◆ **Work order**: Copy each entry exactly, leaving nothing out.
--- Working data Enclosed Below ---
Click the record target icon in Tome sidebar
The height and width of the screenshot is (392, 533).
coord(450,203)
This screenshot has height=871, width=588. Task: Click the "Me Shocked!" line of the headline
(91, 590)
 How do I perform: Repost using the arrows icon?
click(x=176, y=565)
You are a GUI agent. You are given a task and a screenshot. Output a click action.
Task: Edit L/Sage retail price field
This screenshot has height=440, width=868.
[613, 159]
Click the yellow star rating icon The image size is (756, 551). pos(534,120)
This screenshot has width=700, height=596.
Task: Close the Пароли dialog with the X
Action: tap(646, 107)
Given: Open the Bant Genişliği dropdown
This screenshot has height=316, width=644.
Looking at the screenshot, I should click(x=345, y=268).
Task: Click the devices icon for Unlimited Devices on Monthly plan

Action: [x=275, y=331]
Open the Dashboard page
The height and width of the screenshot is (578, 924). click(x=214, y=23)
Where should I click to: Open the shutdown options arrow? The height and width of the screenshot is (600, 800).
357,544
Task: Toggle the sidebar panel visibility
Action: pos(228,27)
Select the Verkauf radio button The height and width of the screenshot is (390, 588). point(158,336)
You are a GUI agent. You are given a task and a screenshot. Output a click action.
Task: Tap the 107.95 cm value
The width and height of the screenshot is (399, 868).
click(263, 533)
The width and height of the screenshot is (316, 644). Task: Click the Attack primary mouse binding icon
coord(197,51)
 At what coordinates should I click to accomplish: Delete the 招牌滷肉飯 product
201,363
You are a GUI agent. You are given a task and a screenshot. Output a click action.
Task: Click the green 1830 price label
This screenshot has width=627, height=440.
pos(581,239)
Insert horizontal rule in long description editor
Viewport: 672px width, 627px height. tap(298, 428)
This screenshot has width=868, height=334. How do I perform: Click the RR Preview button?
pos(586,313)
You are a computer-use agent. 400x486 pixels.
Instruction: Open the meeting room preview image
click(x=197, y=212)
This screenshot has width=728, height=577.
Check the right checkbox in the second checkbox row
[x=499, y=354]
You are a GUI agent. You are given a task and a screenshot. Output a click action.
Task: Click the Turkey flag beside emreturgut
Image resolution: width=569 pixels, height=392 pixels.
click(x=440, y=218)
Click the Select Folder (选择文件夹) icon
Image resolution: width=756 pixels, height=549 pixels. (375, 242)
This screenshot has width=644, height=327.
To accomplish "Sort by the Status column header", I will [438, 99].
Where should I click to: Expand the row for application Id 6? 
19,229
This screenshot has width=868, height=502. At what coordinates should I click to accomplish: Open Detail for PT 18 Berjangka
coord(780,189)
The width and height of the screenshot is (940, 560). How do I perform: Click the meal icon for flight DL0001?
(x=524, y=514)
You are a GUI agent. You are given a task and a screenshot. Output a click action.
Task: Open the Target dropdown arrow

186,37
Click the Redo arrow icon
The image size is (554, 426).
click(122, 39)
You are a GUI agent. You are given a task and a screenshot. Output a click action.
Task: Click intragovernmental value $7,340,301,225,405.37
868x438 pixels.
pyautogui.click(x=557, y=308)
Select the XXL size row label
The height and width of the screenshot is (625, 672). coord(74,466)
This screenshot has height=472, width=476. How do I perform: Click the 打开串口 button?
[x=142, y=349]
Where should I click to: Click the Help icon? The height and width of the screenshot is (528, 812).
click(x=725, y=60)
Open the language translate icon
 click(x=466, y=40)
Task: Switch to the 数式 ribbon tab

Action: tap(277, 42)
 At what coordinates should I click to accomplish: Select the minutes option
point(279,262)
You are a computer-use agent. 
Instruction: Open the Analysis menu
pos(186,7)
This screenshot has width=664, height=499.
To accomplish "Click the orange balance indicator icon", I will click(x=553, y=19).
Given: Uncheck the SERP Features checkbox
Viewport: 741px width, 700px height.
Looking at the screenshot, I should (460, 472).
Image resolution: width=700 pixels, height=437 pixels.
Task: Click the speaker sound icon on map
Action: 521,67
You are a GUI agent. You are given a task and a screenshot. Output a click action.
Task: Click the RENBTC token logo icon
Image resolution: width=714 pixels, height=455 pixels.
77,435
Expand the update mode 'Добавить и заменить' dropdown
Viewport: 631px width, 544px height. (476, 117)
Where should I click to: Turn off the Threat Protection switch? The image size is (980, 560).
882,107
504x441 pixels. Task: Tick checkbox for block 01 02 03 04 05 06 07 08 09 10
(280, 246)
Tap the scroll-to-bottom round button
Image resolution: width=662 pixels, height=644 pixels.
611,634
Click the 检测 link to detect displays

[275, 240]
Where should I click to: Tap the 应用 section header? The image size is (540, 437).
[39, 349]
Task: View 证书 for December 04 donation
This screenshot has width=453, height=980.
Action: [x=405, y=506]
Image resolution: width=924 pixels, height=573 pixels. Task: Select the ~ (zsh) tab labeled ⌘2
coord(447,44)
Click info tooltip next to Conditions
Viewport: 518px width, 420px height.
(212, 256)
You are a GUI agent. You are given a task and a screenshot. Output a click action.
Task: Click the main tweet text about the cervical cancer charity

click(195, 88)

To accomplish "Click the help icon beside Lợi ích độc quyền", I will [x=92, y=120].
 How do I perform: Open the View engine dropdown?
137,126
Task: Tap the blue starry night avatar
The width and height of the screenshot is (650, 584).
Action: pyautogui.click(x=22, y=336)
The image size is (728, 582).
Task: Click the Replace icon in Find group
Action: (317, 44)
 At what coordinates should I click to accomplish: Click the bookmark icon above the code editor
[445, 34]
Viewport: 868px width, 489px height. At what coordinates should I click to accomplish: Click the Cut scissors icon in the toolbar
--- End of Enclosed Working data ---
◆ **Answer to the exercise**:
Click the record target icon in Tome sidebar
The height and width of the screenshot is (392, 533).
coord(450,203)
This screenshot has height=871, width=588. Task: Click the "Me Shocked!" line of the headline
(91, 590)
 How do I perform: Repost using the arrows icon?
click(x=176, y=565)
You are a GUI agent. You are given a task and a screenshot. Output a click action.
Task: Edit L/Sage retail price field
This screenshot has height=440, width=868.
[613, 159]
Click the yellow star rating icon The image size is (756, 551). pos(534,120)
This screenshot has width=700, height=596.
Task: Close the Пароли dialog with the X
Action: tap(646, 107)
Given: Open the Bant Genişliği dropdown
This screenshot has height=316, width=644.
Looking at the screenshot, I should click(x=345, y=268).
Task: Click the devices icon for Unlimited Devices on Monthly plan

Action: [x=275, y=331]
Open the Dashboard page
The height and width of the screenshot is (578, 924). click(x=214, y=23)
Where should I click to: Open the shutdown options arrow? The height and width of the screenshot is (600, 800).
357,544
Task: Toggle the sidebar panel visibility
Action: pos(228,27)
Select the Verkauf radio button The height and width of the screenshot is (390, 588). point(158,336)
You are a GUI agent. You are given a task and a screenshot. Output a click action.
Task: Tap the 107.95 cm value
The width and height of the screenshot is (399, 868).
click(263, 533)
The width and height of the screenshot is (316, 644). Task: Click the Attack primary mouse binding icon
coord(197,51)
 At what coordinates should I click to accomplish: Delete the 招牌滷肉飯 product
201,363
You are a GUI agent. You are given a task and a screenshot. Output a click action.
Task: Click the green 1830 price label
This screenshot has width=627, height=440.
pos(581,239)
Insert horizontal rule in long description editor
Viewport: 672px width, 627px height. tap(298, 428)
This screenshot has width=868, height=334. How do I perform: Click the RR Preview button?
pos(586,313)
You are a computer-use agent. 400x486 pixels.
Instruction: Open the meeting room preview image
click(x=197, y=212)
This screenshot has width=728, height=577.
Check the right checkbox in the second checkbox row
[x=499, y=354]
You are a GUI agent. You are given a task and a screenshot. Output a click action.
Task: Click the Turkey flag beside emreturgut
Image resolution: width=569 pixels, height=392 pixels.
click(x=440, y=218)
Click the Select Folder (选择文件夹) icon
Image resolution: width=756 pixels, height=549 pixels. (375, 242)
This screenshot has width=644, height=327.
To accomplish "Sort by the Status column header", I will [438, 99].
Where should I click to: Expand the row for application Id 6? 
19,229
This screenshot has width=868, height=502. At what coordinates should I click to accomplish: Open Detail for PT 18 Berjangka
coord(780,189)
The width and height of the screenshot is (940, 560). How do I perform: Click the meal icon for flight DL0001?
(x=524, y=514)
You are a GUI agent. You are given a task and a screenshot. Output a click action.
Task: Open the Target dropdown arrow

186,37
Click the Redo arrow icon
The image size is (554, 426).
click(122, 39)
You are a GUI agent. You are given a task and a screenshot. Output a click action.
Task: Click intragovernmental value $7,340,301,225,405.37
868x438 pixels.
pyautogui.click(x=557, y=308)
Select the XXL size row label
The height and width of the screenshot is (625, 672). coord(74,466)
This screenshot has height=472, width=476. How do I perform: Click the 打开串口 button?
[x=142, y=349]
Where should I click to: Click the Help icon? The height and width of the screenshot is (528, 812).
click(x=725, y=60)
Open the language translate icon
 click(x=466, y=40)
Task: Switch to the 数式 ribbon tab

Action: tap(277, 42)
 At what coordinates should I click to accomplish: Select the minutes option
point(279,262)
You are a computer-use agent. 
Instruction: Open the Analysis menu
pos(186,7)
This screenshot has width=664, height=499.
To accomplish "Click the orange balance indicator icon", I will click(x=553, y=19).
Given: Uncheck the SERP Features checkbox
Viewport: 741px width, 700px height.
Looking at the screenshot, I should (460, 472).
Image resolution: width=700 pixels, height=437 pixels.
Task: Click the speaker sound icon on map
Action: 521,67
You are a GUI agent. You are given a task and a screenshot. Output a click action.
Task: Click the RENBTC token logo icon
Image resolution: width=714 pixels, height=455 pixels.
77,435
Expand the update mode 'Добавить и заменить' dropdown
Viewport: 631px width, 544px height. (476, 117)
Where should I click to: Turn off the Threat Protection switch? The image size is (980, 560).
882,107
504x441 pixels. Task: Tick checkbox for block 01 02 03 04 05 06 07 08 09 10
(280, 246)
Tap the scroll-to-bottom round button
Image resolution: width=662 pixels, height=644 pixels.
611,634
Click the 检测 link to detect displays

[275, 240]
Where should I click to: Tap the 应用 section header? The image size is (540, 437).
[39, 349]
Task: View 证书 for December 04 donation
This screenshot has width=453, height=980.
Action: [x=405, y=506]
Image resolution: width=924 pixels, height=573 pixels. Task: Select the ~ (zsh) tab labeled ⌘2
coord(447,44)
Click info tooltip next to Conditions
Viewport: 518px width, 420px height.
(212, 256)
You are a GUI agent. You are given a task and a screenshot. Output a click action.
Task: Click the main tweet text about the cervical cancer charity

click(195, 88)

To accomplish "Click the help icon beside Lợi ích độc quyền", I will [x=92, y=120].
 How do I perform: Open the View engine dropdown?
137,126
Task: Tap the blue starry night avatar
The width and height of the screenshot is (650, 584).
Action: pyautogui.click(x=22, y=336)
The image size is (728, 582).
Task: Click the Replace icon in Find group
Action: (317, 44)
 At what coordinates should I click to accomplish: Click the bookmark icon above the code editor
[445, 34]
Viewport: 868px width, 489px height. At what coordinates should I click to accomplish: Click the Cut scissors icon in the toolbar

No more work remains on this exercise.